First Look at ‘The Piano Lesson’: A Classic Play Becomes Director Malcolm Washington’s ‘Haunting’ Directorial Debut
Malcolm Washington is the de facto family archivist. “I was curious, I was a kid. I opened every drawer,” he told me. “My mom was like, ‘get out of there.’” Youngest son of two-time Oscar winner Denzel Washington And Pauletta Washington, Malcolm was in the process of digitizing his family photos when he first stumbled upon August Wilson’s Pulitzer Prize-winning play, Piano Lessons.“When I read Piano Lessons“It just stopped me,” Washington said. “It’s a rare experience when you read a text that fits where you are in your head, like, ‘I have to do something with this right now. I have to engage with this text in a meaningful way.’”
Washington did so, adjusting Piano Lessons for Netflix. This is the second feature film adaptation of the play, following the 1995 television series Alfre Woodard And Charles S. Duttonaired on CBS. Piano Lessons follows the Charles family, a black family living in post-Depression Pittsburgh in 1936, as they grapple with their ancestral legacy and how to deal with the intergenerational trauma of slavery through a heated debate over whether to sell their most prized possession – the family piano.
In recent years, other plays from Wilson’s Pittsburgh Cycle—10 Pittsburgh plays, each set in a different decade throughout the 20th century, highlighting the black experience—have been adapted into Oscar-nominated films, such as George C. Wolfe‘S Ma Rainey’s Black Bottom And Fencestarring and directed by Washington’s father, won Viola Davis Best Supporting Actress Oscar.
Now it’s Malcolm Washington’s turn. With Piano Lessonswill premiere at the Toronto International Film Festival, making his feature film debut at the age of 33. He describes the experience of adapting Wilson’s influential play to the screen as “chicken soup.” “It was broth for the soul,” he says. “I just had to dive in.” For Washington, diving in meant engaging with Wilson, who died at age 60 in 2005. “In that process, I started to build a relationship with August, because obviously he was gone,” Washington says. “It was like digging deep, digging into his archives, connecting with his family, going to Pittsburgh, walking the streets he grew up on, and really trying to connect with his spirit. And that led me to what you see in Piano Lessons“ .

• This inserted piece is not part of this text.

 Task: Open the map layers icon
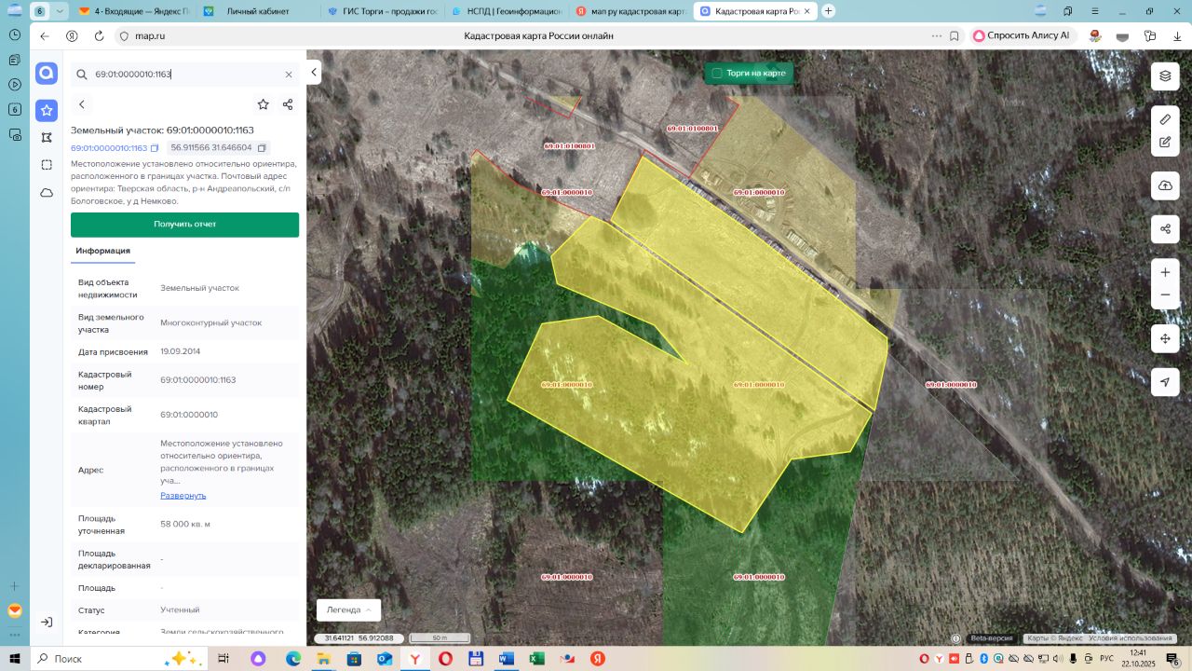click(x=1165, y=76)
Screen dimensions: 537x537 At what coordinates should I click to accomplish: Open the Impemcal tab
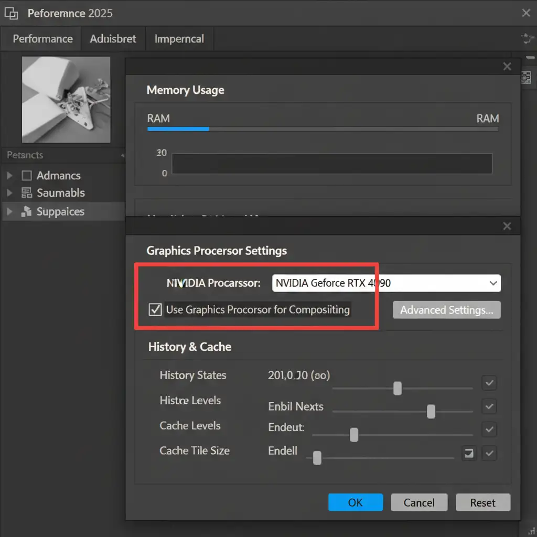point(179,39)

A self-described “blockbuster kid,” Washington has always been obsessed with movies. “I was very influenced by what my siblings watched and being black in the ’90s,” he told me. Like, Point [Lee] was the dictionary at the time, and we watched all the classics.” When he went to the University of Pennsylvania and studied film, Washington branched out into a new field. “I really liked Krzysztof Kieślowski Dekalog series, and Red, White and Blue“His trilogy,” he said. “I’m a huge fan of French new wave music, and just films that are driven by a single vision, a single voice.”
Washington’s name references rebellious LA filmmakers like Charles Burnett, and films like Sheep Killer And To sleep with anger as inspiration for Piano Lessons. But in fact, he relied on himself and his life experiences to make the film. “I’ve been making this film for 33 years, you know what I mean?”
Wilson’s play was staged in a living room, but Washington opened it up for the screen. In the script he co-wrote with Virgil WilliamsThe youngest Washington plays with time and history, taking the audience back to the fateful night the eponymous piano was taken, showing rather than telling us how that fateful act led to generations of trauma in Charles’ family. Of all the film adaptations of Wilson’s work, Washington Piano Lessons has the most cinematic range.